##### Entries shown
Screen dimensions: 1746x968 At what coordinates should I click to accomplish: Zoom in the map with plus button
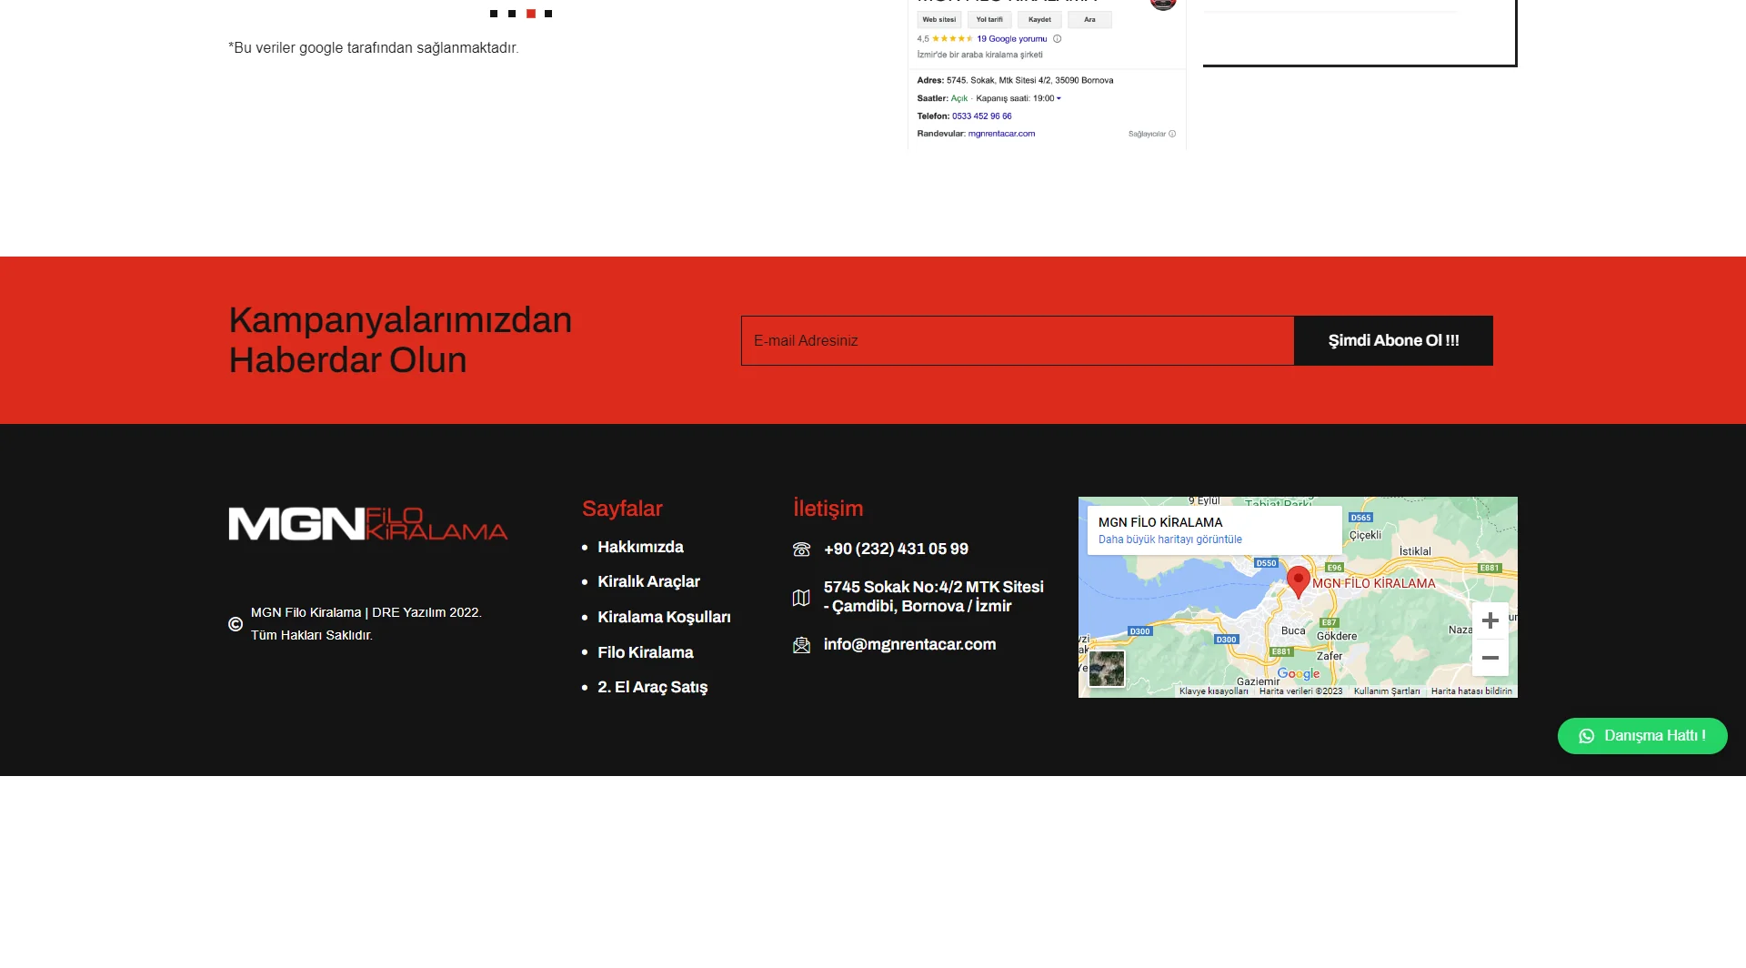tap(1490, 620)
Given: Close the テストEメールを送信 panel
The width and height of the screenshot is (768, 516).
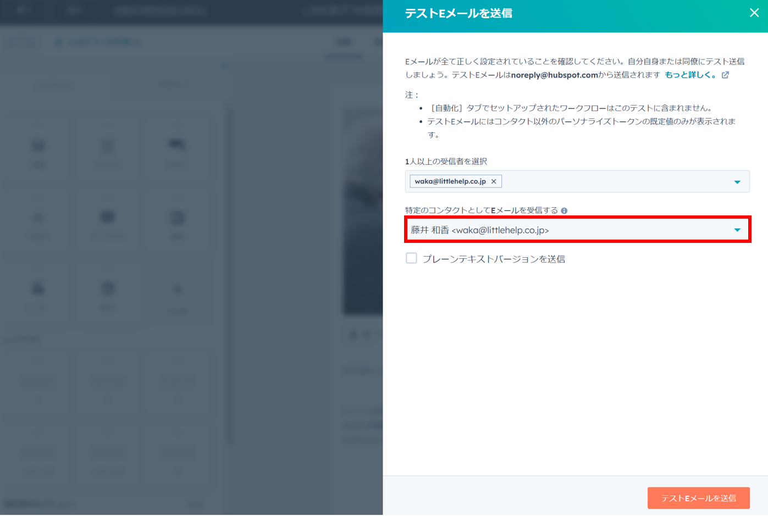Looking at the screenshot, I should point(754,13).
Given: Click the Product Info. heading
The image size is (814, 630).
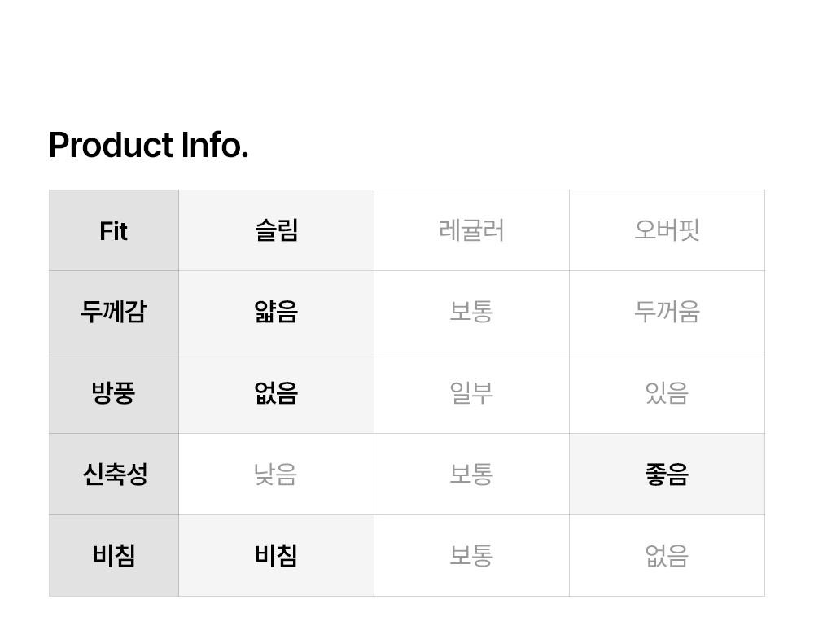Looking at the screenshot, I should pyautogui.click(x=148, y=146).
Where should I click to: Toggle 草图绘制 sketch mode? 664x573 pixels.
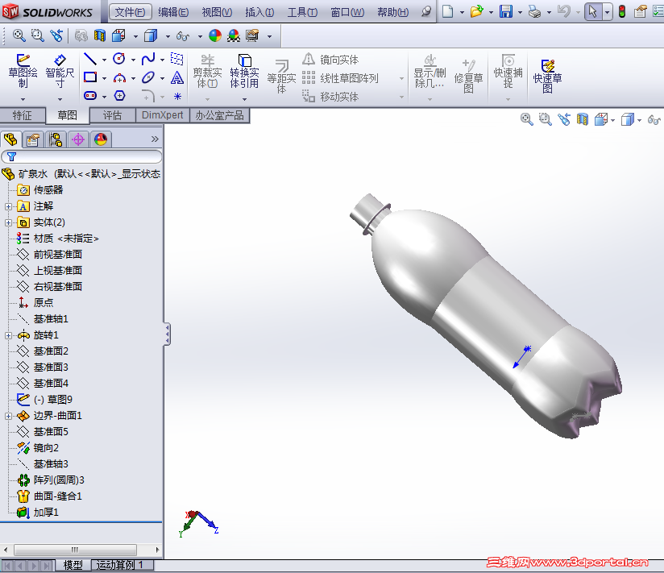point(22,73)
##########
## The task:
Beginning at the line with "Given: Click the Product Info. heading", reproduce each line exactly through the last line of the records above, with pictures left out.

## Written response:
Given: Click the Product Info. heading
The image size is (814, 630).
Looking at the screenshot, I should pyautogui.click(x=148, y=146).
Where should I click to: Toggle 草图绘制 sketch mode? 664x573 pixels.
point(22,73)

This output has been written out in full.